Albioma has been discussed in detail in previous letters, especially during the last quarter of 2018. On the 8th March, the Company released 2018 numbers and unveiled a 2019 EBITDA guidance in line with expectations. In addition, the Company also released a €200M EBITDA target for 2020, significantly exceeding the €185M consensus expectations at that point in time, with the stock price rebounding accordingly.
There is nothing specific to mention regarding Boozt except for an initiation note by Nordea on the 14th March with a Buy rating and a SEK 84 target price. The stock closed on the 5th April at SEK 69.5.
In terms of detractors, Jacquet Metal was penalised as a result of low volumes in Q4; however, management appeared relatively confident about 2019 during the roadshow that followed the full year release and record profitability in 2018. With the bolstering of competence during the year (purchasing, financial, legal), the group is structured to integrate new acquisitions and is still looking for targets. The management’s track record of value creation in that field is one of the key pillars of the investment thesis. In addition, the strong rebound of nickel prices since the beginning of the year should gradually translate into the group’s earnings during the year.
Mauna Kea was penalised by the absence of concrete news flow regarding refinancing options during the 2018 conference call. The Investment Adviser believes this issue is likely to be addressed properly by the Company during the coming months.

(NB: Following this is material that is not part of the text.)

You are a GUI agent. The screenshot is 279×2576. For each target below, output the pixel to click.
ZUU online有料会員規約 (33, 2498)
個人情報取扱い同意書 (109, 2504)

Finally, Metall Zug published numbers that overshadowed the major announcement of the release: the Company’s decision to break up the business. Given that Metall Zug trades at 10x EV/EBIT 2019 and the Investment Adviser’s view that each individual part is worth more than such a multiple, the realisation of the break up should unveil significant value in the quarters to come.
The views and statements contained herein are those of Pascal Investment Advisers SA in their capacity as Investment Adviser to the Fund as of 08/04/2019 and are based on internal research and modelling.